* [Exercise brief]: Summarize the debate analysis below in three sentences.

* [Text segment]:
'''
The short answer to this question is yes. For example, Kerry framed the reported speech of Bush as a “promise” on three occasions, as in the following:

“The president, in fact, promised [the armed forces]. He went to Cincinnati and he gave a speech in which he said, ‘We will plan carefully. We will proceed cautiously. We will not make war inevitable. We will go with our allies.’”

A “promise” is an archetypal case of what J.L. Austin (1962) famously called a “speech act;” a class of utterance that does not just describe, but actually constitutes reality. In her own analysis of political discourse, Jane Hill (2000) suggests that promises are a significant linguistic category because they are equated with moral character. Fulfilling a promise reveals integrity, while breaking a promise reveals ethical negligence. Thus, to frame someone’s speech as an unfulfilled promise is to make an assertion about who they are as a person. In this sense, Kerry’s reported speech of Bush is carried out strategically because he delivers a critical remark without explicitly stating it.

Bush also used reported speech in creative ways. Consider his representation of Kerry in the following:

“I decided the right action was in Iraq. My opponent calls it ‘a mistake.’ It wasn't a mistake. He said I ‘misled on Iraq.’ I don't think he was misleading when he called Iraq ‘a grave threat’ in the fall of 2002. I don't think he was misleading when he said that ‘it was right to disarm Iraq’ in the spring of 2003. I don't think he misled you when he said that, you know, ‘anyone who doubted whether the world was better off without Saddam Hussein in power didn't have the judgment to be president.’”

In this example, Bush pieces together a series of quotations from Kerry. The final case of reported speech – “anyone who doubted…” – is the most strategic. Bush uses the deictic referent “anyone” to position Kerry as the subject of his own critique against people who “[don’t] have the judgment to be president.” This resonated with Bush’s campaign accusations that Kerry sends “mixed messages” and is a “flip-flopper.” Much like the use of “promise,” this calls character into question, not just politics.

Our analysis of intertextuality was somewhat more productive than the application of narrative structure. Still, as an analytical framework, reported speech is lacking in this case. Observations about promises and such are interesting, but only in sporadic fashion, providing no coherent statement about the debate discourse or the reasons for “victory” and “loss.” Encouraged, but tiring, Dwyer and I moved on to a third theoretical framework.

We hoped to identify the use of key words by Bush and Kerry. In particular, we were interested in words that resonated with and indexed larger discourses that the two candidates wanted to engage. Jay Lemke (1995) refers to this relationship between lexical items and societal discourses as “textual semantics.” He uses the following example to demonstrate:

“The freedom fighters are being kept in a concentration camp. [versus] The terrorists are being held in a prison” (ibid: 37).
'''
* [Interface element records]:
'''
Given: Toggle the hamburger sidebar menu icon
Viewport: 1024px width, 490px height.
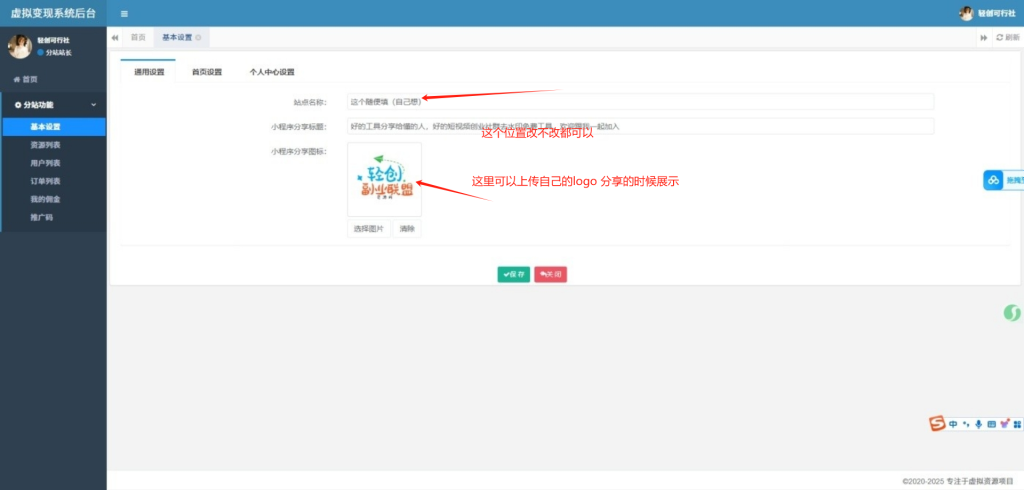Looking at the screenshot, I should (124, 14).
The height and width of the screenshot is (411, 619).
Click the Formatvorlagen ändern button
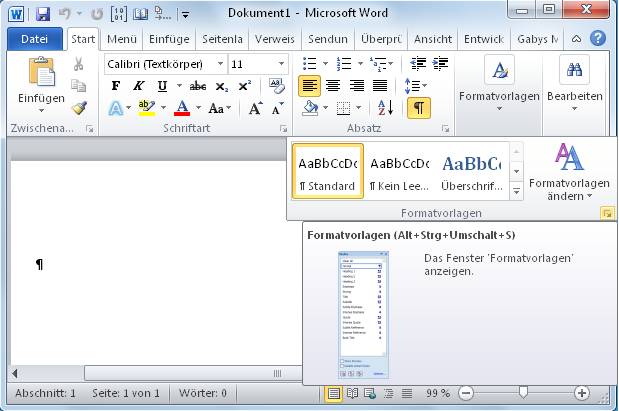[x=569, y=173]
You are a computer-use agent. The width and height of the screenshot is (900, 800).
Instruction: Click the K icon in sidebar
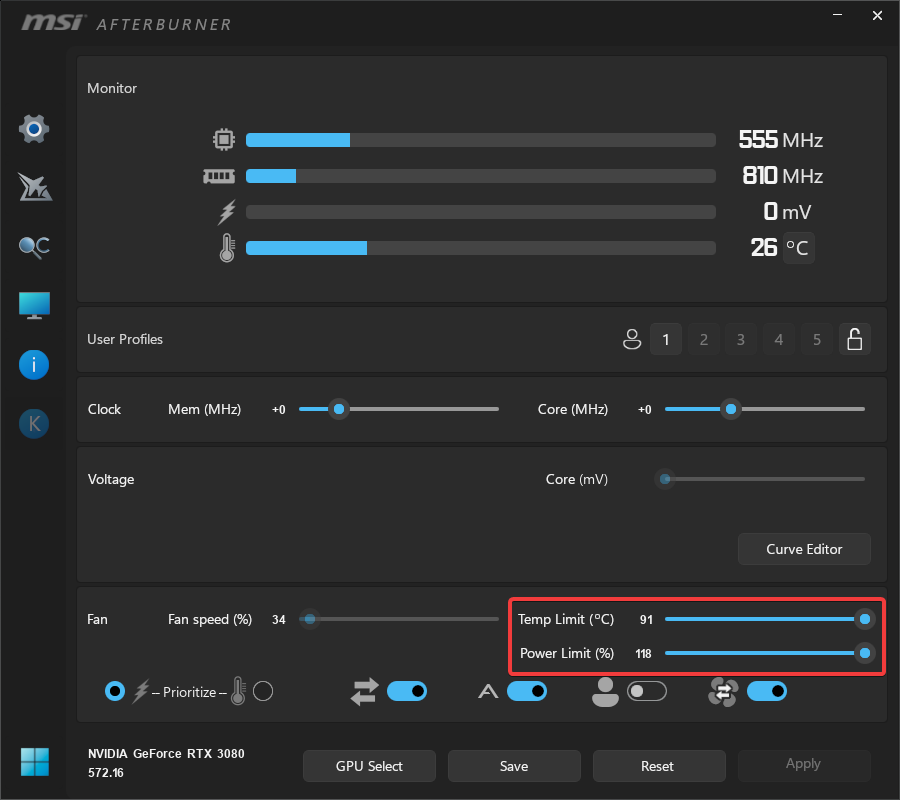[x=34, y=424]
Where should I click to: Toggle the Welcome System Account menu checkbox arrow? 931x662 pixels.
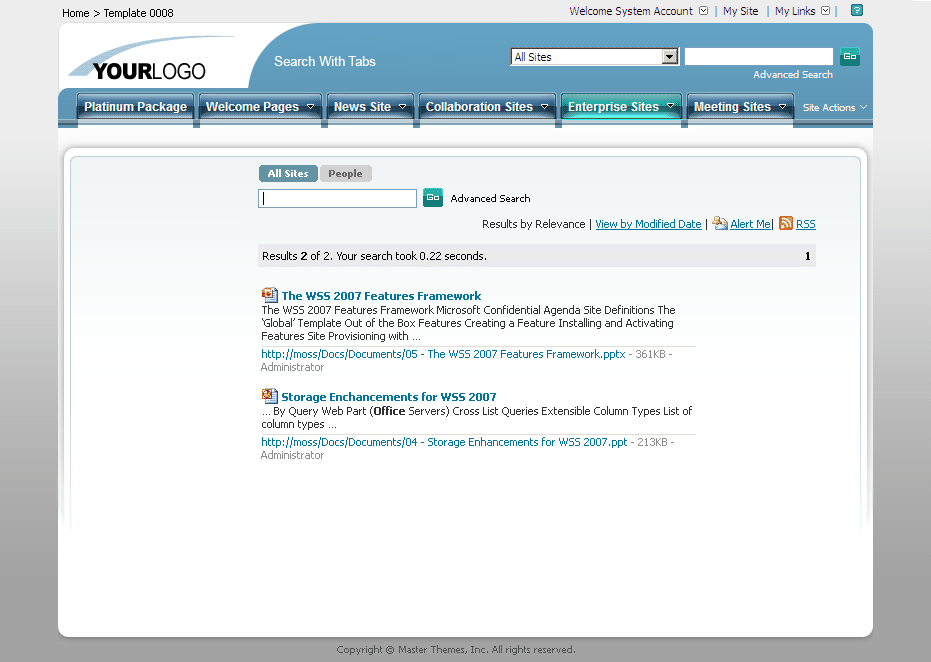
'''
'''
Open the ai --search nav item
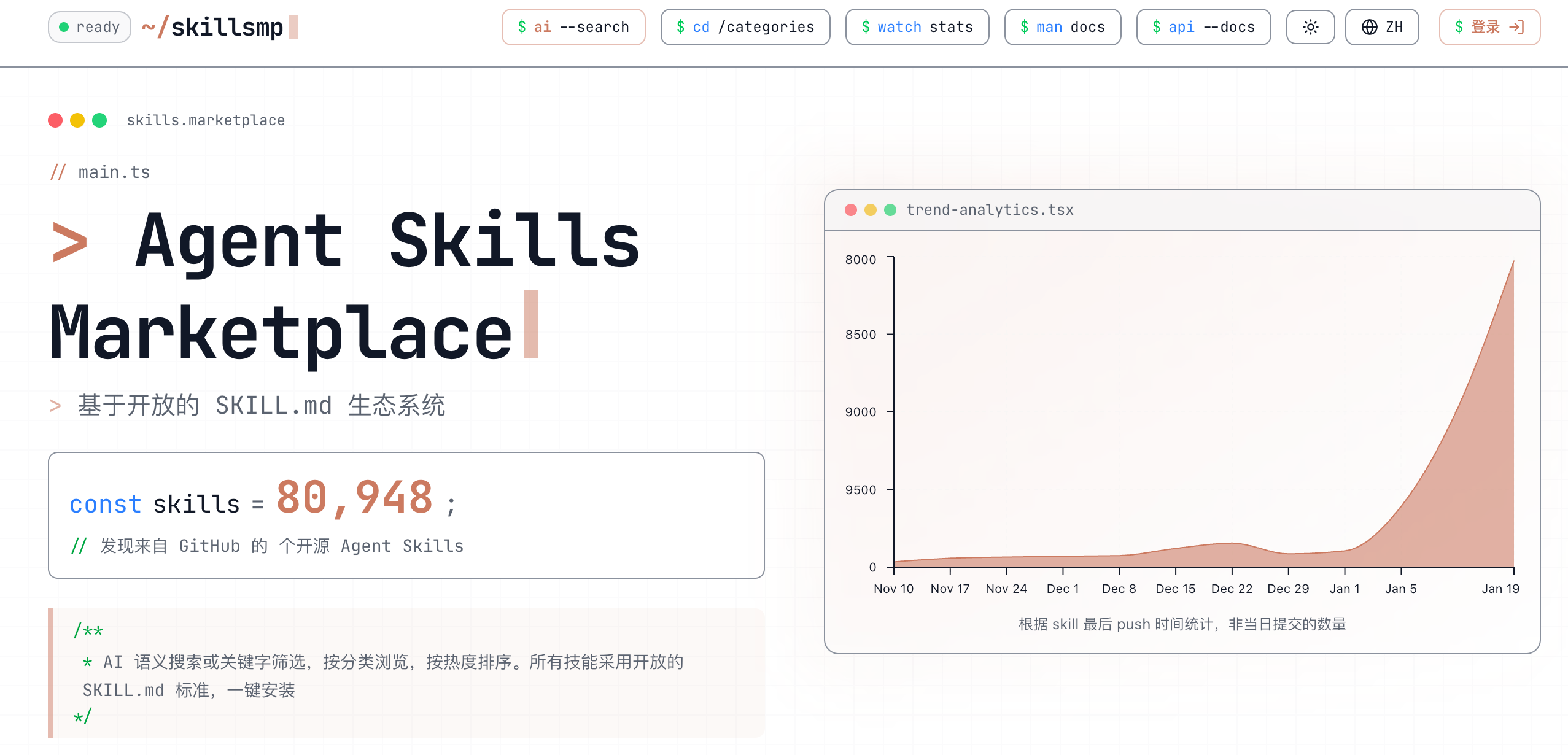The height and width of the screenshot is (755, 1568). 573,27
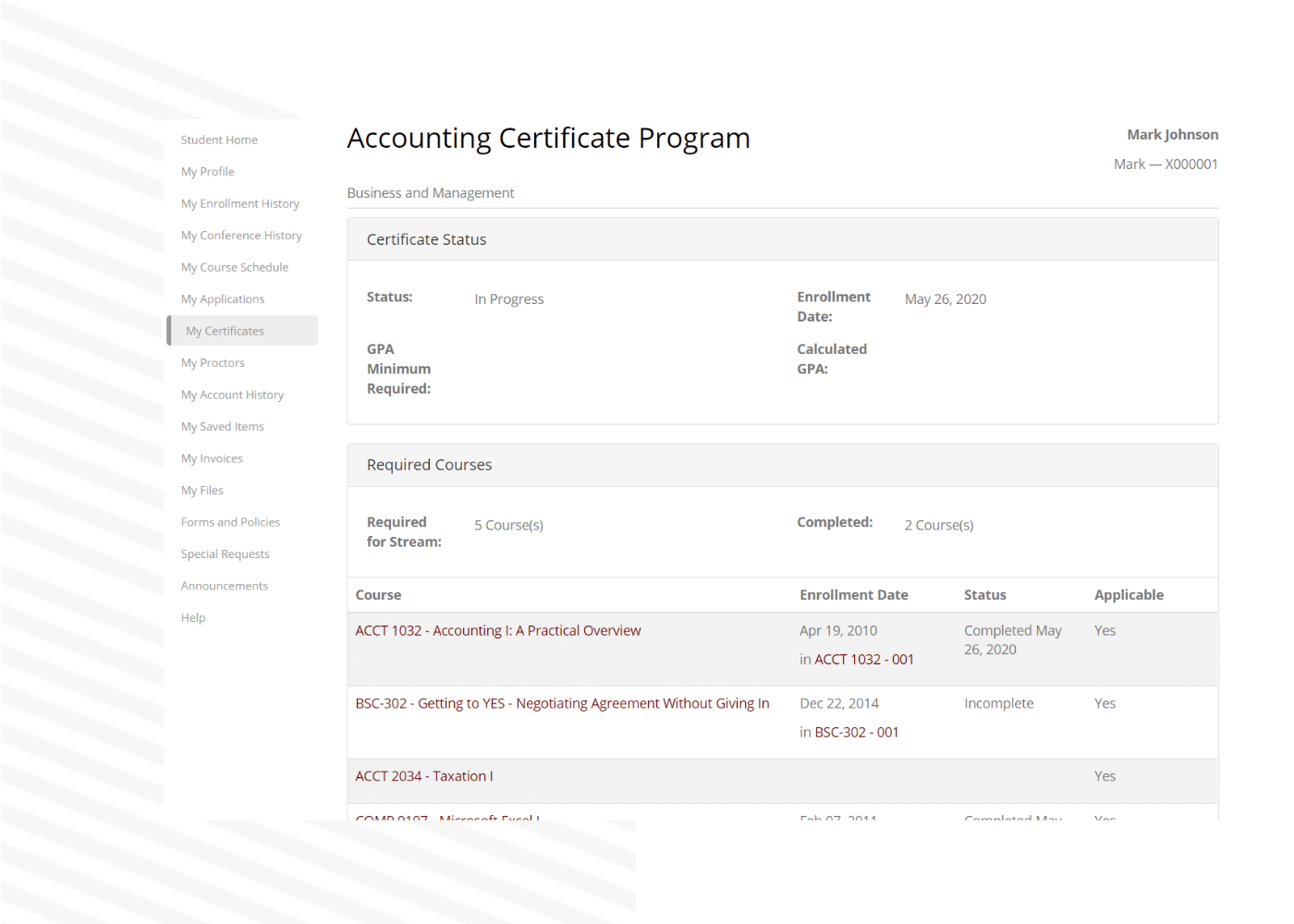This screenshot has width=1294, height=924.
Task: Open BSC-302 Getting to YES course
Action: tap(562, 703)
'''
* [Exercise result]: Kerry framed Bush's reported speech as a "promise," a speech act that Hill links to moral character, so presenting it as unfulfilled let Kerry criticize Bush without stating the criticism outright. Bush pieced together quotations from Kerry and used the word "anyone" in the last one to make Kerry the subject of his own critique, which echoed the campaign's "flip-flopper" charge and called Kerry's character into question. The authors found reported speech more productive than narrative structure but still unable to explain the debate coherently, so they turned to key words that index larger discourses, which Lemke calls "textual semantics."